> [DATA FOR ANALYSIS]
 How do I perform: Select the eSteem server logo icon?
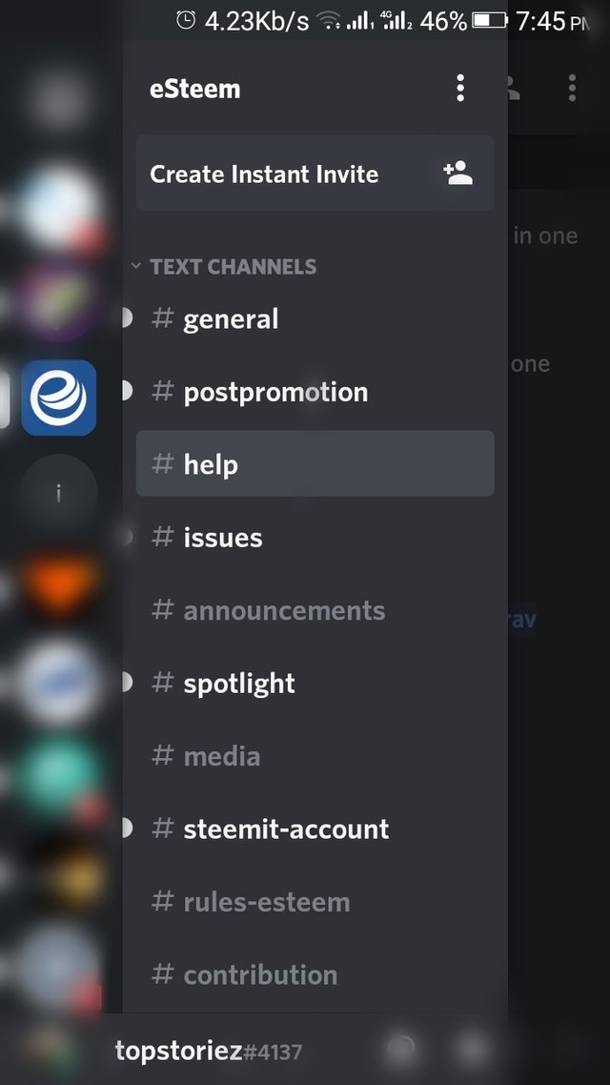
...
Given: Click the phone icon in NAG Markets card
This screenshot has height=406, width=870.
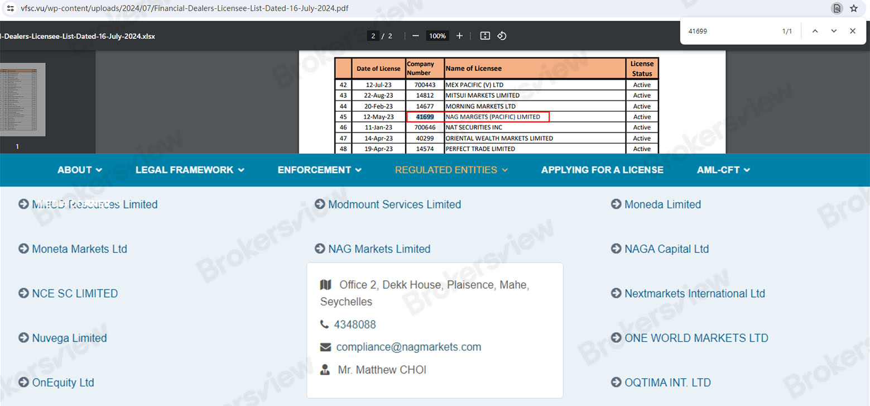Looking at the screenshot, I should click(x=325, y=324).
==
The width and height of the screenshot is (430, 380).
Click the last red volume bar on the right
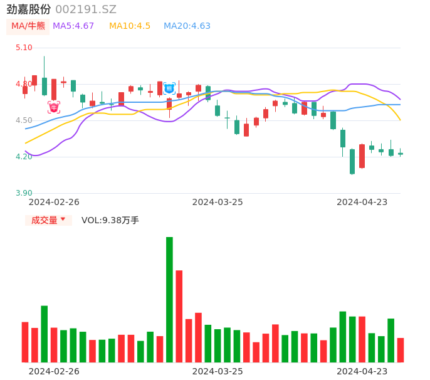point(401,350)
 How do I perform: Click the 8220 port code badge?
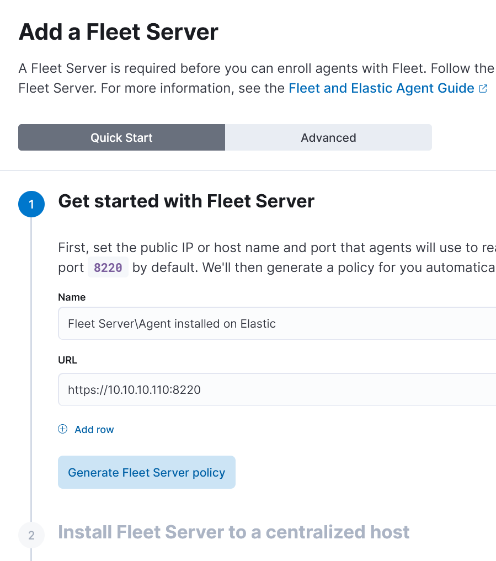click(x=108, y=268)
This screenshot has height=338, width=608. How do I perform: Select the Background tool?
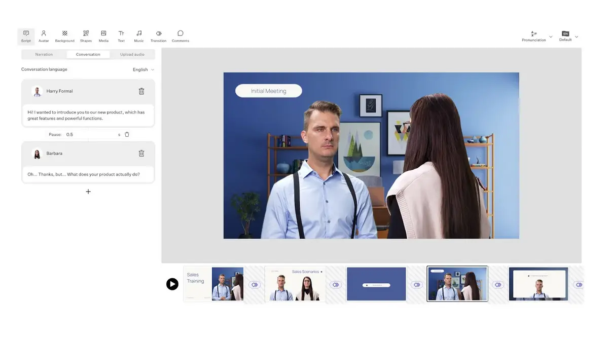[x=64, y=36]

> [WHAT IS BEING ASKED] Provide only the number of lines in the listing above that contain "icon".

> [RESULT FOR THIS TASK] 2